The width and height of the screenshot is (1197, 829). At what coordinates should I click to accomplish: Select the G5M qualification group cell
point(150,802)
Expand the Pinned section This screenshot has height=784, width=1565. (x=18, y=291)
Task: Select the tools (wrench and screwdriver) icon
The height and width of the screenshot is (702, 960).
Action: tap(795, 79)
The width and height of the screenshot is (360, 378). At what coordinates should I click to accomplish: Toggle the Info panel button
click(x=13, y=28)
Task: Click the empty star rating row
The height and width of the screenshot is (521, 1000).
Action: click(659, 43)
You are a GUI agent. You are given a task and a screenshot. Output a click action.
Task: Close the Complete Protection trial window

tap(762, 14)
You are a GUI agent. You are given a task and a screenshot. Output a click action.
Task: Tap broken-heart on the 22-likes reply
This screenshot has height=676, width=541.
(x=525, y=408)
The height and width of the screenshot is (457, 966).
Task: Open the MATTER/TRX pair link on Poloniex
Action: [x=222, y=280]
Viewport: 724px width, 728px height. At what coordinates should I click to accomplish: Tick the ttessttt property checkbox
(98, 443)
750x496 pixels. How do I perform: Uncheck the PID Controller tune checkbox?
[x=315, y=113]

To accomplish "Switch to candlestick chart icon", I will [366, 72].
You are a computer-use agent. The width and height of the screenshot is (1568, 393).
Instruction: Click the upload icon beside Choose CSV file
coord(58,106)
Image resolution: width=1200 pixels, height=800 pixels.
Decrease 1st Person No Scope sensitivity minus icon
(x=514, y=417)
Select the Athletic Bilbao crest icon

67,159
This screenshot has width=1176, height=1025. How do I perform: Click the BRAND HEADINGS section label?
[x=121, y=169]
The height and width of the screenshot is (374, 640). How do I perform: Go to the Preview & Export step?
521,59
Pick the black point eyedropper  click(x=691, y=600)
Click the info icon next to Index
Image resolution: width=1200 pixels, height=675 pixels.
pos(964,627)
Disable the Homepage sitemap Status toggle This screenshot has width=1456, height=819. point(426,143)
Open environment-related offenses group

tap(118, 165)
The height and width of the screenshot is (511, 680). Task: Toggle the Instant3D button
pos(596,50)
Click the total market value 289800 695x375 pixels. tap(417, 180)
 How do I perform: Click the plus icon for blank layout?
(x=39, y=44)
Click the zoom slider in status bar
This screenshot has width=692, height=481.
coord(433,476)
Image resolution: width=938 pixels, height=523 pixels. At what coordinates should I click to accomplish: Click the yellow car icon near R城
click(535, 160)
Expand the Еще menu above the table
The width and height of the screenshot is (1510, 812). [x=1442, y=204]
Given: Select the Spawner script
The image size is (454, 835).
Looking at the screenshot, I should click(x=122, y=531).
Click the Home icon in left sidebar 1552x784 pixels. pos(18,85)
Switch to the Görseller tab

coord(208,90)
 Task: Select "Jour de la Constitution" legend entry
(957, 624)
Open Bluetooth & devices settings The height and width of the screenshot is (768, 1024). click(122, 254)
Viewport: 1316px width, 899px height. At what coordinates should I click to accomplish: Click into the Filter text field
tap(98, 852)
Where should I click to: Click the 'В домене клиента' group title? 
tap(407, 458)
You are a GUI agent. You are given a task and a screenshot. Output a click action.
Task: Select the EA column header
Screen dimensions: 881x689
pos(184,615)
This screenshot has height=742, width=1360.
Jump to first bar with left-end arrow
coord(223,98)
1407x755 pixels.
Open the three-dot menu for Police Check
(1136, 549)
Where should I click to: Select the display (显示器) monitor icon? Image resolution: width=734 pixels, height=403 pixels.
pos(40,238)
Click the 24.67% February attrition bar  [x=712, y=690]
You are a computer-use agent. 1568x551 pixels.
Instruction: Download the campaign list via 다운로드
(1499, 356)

------------------------------------

- Task objective: Line by line, output the data precisely as shown above.

- Task solution:
The width and height of the screenshot is (1197, 829). At what coordinates should I click to accomplish: Select the G5M qualification group cell
point(150,802)
Expand the Pinned section This screenshot has height=784, width=1565. (x=18, y=291)
Task: Select the tools (wrench and screwdriver) icon
The height and width of the screenshot is (702, 960).
Action: tap(795, 79)
The width and height of the screenshot is (360, 378). At what coordinates should I click to accomplish: Toggle the Info panel button
click(x=13, y=28)
Task: Click the empty star rating row
The height and width of the screenshot is (521, 1000).
Action: click(659, 43)
You are a GUI agent. You are given a task and a screenshot. Output a click action.
Task: Close the Complete Protection trial window

tap(762, 14)
You are a GUI agent. You are given a task and a screenshot. Output a click action.
Task: Tap broken-heart on the 22-likes reply
This screenshot has height=676, width=541.
(x=525, y=408)
The height and width of the screenshot is (457, 966).
Task: Open the MATTER/TRX pair link on Poloniex
Action: [x=222, y=280]
Viewport: 724px width, 728px height. At what coordinates should I click to accomplish: Tick the ttessttt property checkbox
(98, 443)
750x496 pixels. How do I perform: Uncheck the PID Controller tune checkbox?
[x=315, y=113]

To accomplish "Switch to candlestick chart icon", I will [366, 72].
You are a computer-use agent. The width and height of the screenshot is (1568, 393).
Instruction: Click the upload icon beside Choose CSV file
coord(58,106)
Image resolution: width=1200 pixels, height=800 pixels.
Decrease 1st Person No Scope sensitivity minus icon
(x=514, y=417)
Select the Athletic Bilbao crest icon

67,159
This screenshot has width=1176, height=1025. How do I perform: Click the BRAND HEADINGS section label?
[x=121, y=169]
The height and width of the screenshot is (374, 640). How do I perform: Go to the Preview & Export step?
521,59
Pick the black point eyedropper  click(x=691, y=600)
Click the info icon next to Index
Image resolution: width=1200 pixels, height=675 pixels.
pos(964,627)
Disable the Homepage sitemap Status toggle This screenshot has width=1456, height=819. point(426,143)
Open environment-related offenses group

tap(118, 165)
The height and width of the screenshot is (511, 680). Task: Toggle the Instant3D button
pos(596,50)
Click the total market value 289800 695x375 pixels. tap(417, 180)
 How do I perform: Click the plus icon for blank layout?
(x=39, y=44)
Click the zoom slider in status bar
This screenshot has width=692, height=481.
coord(433,476)
Image resolution: width=938 pixels, height=523 pixels. At what coordinates should I click to accomplish: Click the yellow car icon near R城
click(535, 160)
Expand the Еще menu above the table
The width and height of the screenshot is (1510, 812). [x=1442, y=204]
Given: Select the Spawner script
The image size is (454, 835).
Looking at the screenshot, I should click(x=122, y=531).
Click the Home icon in left sidebar 1552x784 pixels. pos(18,85)
Switch to the Görseller tab

coord(208,90)
 Task: Select "Jour de la Constitution" legend entry
(957, 624)
Open Bluetooth & devices settings The height and width of the screenshot is (768, 1024). click(122, 254)
Viewport: 1316px width, 899px height. At what coordinates should I click to accomplish: Click into the Filter text field
tap(98, 852)
Where should I click to: Click the 'В домене клиента' group title? 
tap(407, 458)
You are a GUI agent. You are given a task and a screenshot. Output a click action.
Task: Select the EA column header
Screen dimensions: 881x689
pos(184,615)
This screenshot has height=742, width=1360.
Jump to first bar with left-end arrow
coord(223,98)
1407x755 pixels.
Open the three-dot menu for Police Check
(1136, 549)
Where should I click to: Select the display (显示器) monitor icon? Image resolution: width=734 pixels, height=403 pixels.
pos(40,238)
Click the 24.67% February attrition bar  [x=712, y=690]
You are a computer-use agent. 1568x551 pixels.
Instruction: Download the campaign list via 다운로드
(1499, 356)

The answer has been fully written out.